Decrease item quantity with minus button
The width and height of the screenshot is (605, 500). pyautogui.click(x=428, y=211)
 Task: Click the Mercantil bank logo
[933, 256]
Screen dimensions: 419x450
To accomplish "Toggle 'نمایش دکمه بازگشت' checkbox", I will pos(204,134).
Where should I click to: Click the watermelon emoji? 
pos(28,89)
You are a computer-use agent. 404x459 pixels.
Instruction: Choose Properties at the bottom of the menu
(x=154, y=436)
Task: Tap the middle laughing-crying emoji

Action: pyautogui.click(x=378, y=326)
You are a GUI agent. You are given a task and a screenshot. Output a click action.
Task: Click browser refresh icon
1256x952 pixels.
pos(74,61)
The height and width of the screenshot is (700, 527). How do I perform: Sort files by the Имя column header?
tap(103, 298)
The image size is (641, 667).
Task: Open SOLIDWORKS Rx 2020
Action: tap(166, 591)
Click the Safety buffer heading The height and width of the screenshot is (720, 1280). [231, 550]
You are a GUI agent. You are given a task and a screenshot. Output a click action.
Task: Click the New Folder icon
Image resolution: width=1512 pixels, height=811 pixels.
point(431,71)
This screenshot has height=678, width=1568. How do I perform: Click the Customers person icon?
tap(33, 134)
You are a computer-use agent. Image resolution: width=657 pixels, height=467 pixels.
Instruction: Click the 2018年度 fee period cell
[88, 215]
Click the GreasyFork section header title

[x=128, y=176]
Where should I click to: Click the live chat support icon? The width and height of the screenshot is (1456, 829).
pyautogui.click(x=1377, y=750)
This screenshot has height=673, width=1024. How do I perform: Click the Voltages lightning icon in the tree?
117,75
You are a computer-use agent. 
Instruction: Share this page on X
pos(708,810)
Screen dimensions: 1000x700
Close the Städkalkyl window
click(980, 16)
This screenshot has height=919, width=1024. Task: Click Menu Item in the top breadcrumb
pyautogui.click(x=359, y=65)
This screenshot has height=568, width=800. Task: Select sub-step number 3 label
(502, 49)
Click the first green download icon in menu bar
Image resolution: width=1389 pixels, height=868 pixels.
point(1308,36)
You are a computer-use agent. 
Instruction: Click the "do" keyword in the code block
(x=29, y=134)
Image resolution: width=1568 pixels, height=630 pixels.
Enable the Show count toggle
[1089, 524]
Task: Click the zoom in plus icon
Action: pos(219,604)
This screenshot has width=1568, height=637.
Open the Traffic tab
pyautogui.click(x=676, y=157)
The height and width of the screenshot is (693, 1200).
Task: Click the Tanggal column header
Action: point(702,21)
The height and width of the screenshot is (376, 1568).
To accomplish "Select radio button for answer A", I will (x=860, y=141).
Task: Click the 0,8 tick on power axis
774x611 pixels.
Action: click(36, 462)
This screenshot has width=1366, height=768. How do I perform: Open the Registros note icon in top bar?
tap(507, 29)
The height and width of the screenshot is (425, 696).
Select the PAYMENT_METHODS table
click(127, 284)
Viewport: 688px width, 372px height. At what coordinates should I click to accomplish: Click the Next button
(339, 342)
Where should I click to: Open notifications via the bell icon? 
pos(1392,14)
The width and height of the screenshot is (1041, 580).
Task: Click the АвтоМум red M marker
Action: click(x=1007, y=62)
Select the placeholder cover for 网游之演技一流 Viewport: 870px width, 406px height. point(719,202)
==============================
• EXERCISE:
All lines of the data are to be repeated exactly as they stand.

• COMPLETED EXERCISE:
Decrease item quantity with minus button
The width and height of the screenshot is (605, 500). pyautogui.click(x=428, y=211)
 Task: Click the Mercantil bank logo
[933, 256]
Screen dimensions: 419x450
To accomplish "Toggle 'نمایش دکمه بازگشت' checkbox", I will pos(204,134).
Where should I click to: Click the watermelon emoji? 
pos(28,89)
You are a computer-use agent. 404x459 pixels.
Instruction: Choose Properties at the bottom of the menu
(x=154, y=436)
Task: Tap the middle laughing-crying emoji

Action: pyautogui.click(x=378, y=326)
You are a GUI agent. You are given a task and a screenshot. Output a click action.
Task: Click browser refresh icon
1256x952 pixels.
pos(74,61)
The height and width of the screenshot is (700, 527). How do I perform: Sort files by the Имя column header?
tap(103, 298)
The image size is (641, 667).
Task: Open SOLIDWORKS Rx 2020
Action: tap(166, 591)
Click the Safety buffer heading The height and width of the screenshot is (720, 1280). [231, 550]
You are a GUI agent. You are given a task and a screenshot. Output a click action.
Task: Click the New Folder icon
Image resolution: width=1512 pixels, height=811 pixels.
point(431,71)
This screenshot has height=678, width=1568. How do I perform: Click the Customers person icon?
tap(33, 134)
You are a computer-use agent. Image resolution: width=657 pixels, height=467 pixels.
Instruction: Click the 2018年度 fee period cell
[88, 215]
Click the GreasyFork section header title

[x=128, y=176]
Where should I click to: Click the live chat support icon? The width and height of the screenshot is (1456, 829).
pyautogui.click(x=1377, y=750)
This screenshot has height=673, width=1024. How do I perform: Click the Voltages lightning icon in the tree?
117,75
You are a computer-use agent. 
Instruction: Share this page on X
pos(708,810)
Screen dimensions: 1000x700
Close the Städkalkyl window
click(980, 16)
This screenshot has height=919, width=1024. Task: Click Menu Item in the top breadcrumb
pyautogui.click(x=359, y=65)
This screenshot has height=568, width=800. Task: Select sub-step number 3 label
(502, 49)
Click the first green download icon in menu bar
Image resolution: width=1389 pixels, height=868 pixels.
point(1308,36)
You are a computer-use agent. 
Instruction: Click the "do" keyword in the code block
(x=29, y=134)
Image resolution: width=1568 pixels, height=630 pixels.
Enable the Show count toggle
[1089, 524]
Task: Click the zoom in plus icon
Action: pos(219,604)
This screenshot has width=1568, height=637.
Open the Traffic tab
pyautogui.click(x=676, y=157)
The height and width of the screenshot is (693, 1200).
Task: Click the Tanggal column header
Action: point(702,21)
The height and width of the screenshot is (376, 1568).
To accomplish "Select radio button for answer A", I will (x=860, y=141).
Task: Click the 0,8 tick on power axis
774x611 pixels.
Action: click(36, 462)
This screenshot has width=1366, height=768. How do I perform: Open the Registros note icon in top bar?
tap(507, 29)
The height and width of the screenshot is (425, 696).
Select the PAYMENT_METHODS table
click(127, 284)
Viewport: 688px width, 372px height. At what coordinates should I click to accomplish: Click the Next button
(339, 342)
Where should I click to: Open notifications via the bell icon? 
pos(1392,14)
The width and height of the screenshot is (1041, 580).
Task: Click the АвтоМум red M marker
Action: click(x=1007, y=62)
Select the placeholder cover for 网游之演技一流 Viewport: 870px width, 406px height. point(719,202)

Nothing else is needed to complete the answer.